#### [Consigne]
Reproduisez fidèlement le passage de l'extrait à lire qui va de « De manière plus » jusqu'à « sont également observés. » inclus.

#### [Extrait à lire]
De manière plus précise, sur les invertébrés des écosystèmes terrestres, tous les taxons sont affectés, mais les lépidoptères (papillons), les hyménoptères (abeilles, bourdons, etc.) et les coléoptères (coccinelles, carabes, etc.) sont les plus touchés. Les effets indirects découlent principalement des impacts des herbicides sur la diversité et la biomasse des plantes et leurs conséquences sur l’alimentation et les habitats des invertébrés terrestres. Des effets marqués sur la biodiversité des macroinvertébrés peuplant les cours d’eau des espaces agricoles sont également observés.
Pour les oiseaux granivores, les cas répertoriés depuis le début des années 2000 sont très majoritairement causés par l’ingestion de semences traitées avec des insecticides néonicotinoïdes, surtout l’imidaclopride. Pour les oiseaux insectivores, l’impact s’exprime principalement de manière indirecte, à travers le déclin de la ressource alimentaire.
Le biocontrôle, pas inoffensif
Les auteurs se sont aussi penchés sur l’impact des solutions de biocontrôle sur la biodiversité. Si l’expertise confirme que la plupart de ces substances présentent une faible persistance et une faible écotoxicité, quelques unes font exception. Les micro et macro-organismes présentent également des risques car ils sont parfois capables de se reproduire et de se disperser dans l’environnement. « Si ces produits sont prometteurs, certains ont des impacts écotoxicologiques équivalents voire supérieurs aux solutions conventionnelles », indique Laure Mamy, chercheuse en sciences du sol à Inrae.

#### [Extraits de données]
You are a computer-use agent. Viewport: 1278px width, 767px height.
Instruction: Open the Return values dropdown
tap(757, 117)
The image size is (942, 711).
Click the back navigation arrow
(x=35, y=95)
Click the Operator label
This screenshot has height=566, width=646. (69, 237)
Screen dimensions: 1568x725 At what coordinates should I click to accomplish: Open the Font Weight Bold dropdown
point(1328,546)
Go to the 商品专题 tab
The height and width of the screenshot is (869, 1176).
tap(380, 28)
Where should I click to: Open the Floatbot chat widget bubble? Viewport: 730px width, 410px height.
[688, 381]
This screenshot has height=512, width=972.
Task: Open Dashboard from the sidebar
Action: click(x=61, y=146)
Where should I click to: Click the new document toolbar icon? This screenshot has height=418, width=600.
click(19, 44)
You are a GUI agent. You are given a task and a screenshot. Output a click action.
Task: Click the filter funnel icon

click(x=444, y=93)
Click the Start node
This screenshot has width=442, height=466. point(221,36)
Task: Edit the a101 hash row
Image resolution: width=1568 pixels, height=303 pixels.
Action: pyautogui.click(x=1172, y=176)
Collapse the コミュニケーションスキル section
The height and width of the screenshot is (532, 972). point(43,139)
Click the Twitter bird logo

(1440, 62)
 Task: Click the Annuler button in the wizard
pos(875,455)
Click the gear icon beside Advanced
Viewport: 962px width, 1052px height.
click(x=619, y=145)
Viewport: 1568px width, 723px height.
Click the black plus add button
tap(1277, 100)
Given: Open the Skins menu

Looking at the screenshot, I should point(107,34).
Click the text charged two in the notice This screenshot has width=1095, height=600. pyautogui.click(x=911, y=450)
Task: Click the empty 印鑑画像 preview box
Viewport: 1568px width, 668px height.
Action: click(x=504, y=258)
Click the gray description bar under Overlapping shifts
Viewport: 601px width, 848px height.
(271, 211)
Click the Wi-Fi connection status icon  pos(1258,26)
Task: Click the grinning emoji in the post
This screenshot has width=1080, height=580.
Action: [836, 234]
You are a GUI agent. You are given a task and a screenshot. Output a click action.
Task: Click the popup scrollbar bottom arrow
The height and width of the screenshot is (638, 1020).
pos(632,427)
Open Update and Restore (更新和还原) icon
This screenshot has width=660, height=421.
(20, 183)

#### [Voici la solution]
De manière plus précise, sur les invertébrés des écosystèmes terrestres, tous les taxons sont affectés, mais les lépidoptères (papillons), les hyménoptères (abeilles, bourdons, etc.) et les coléoptères (coccinelles, carabes, etc.) sont les plus touchés. Les effets indirects découlent principalement des impacts des herbicides sur la diversité et la biomasse des plantes et leurs conséquences sur l’alimentation et les habitats des invertébrés terrestres. Des effets marqués sur la biodiversité des macroinvertébrés peuplant les cours d’eau des espaces agricoles sont également observés.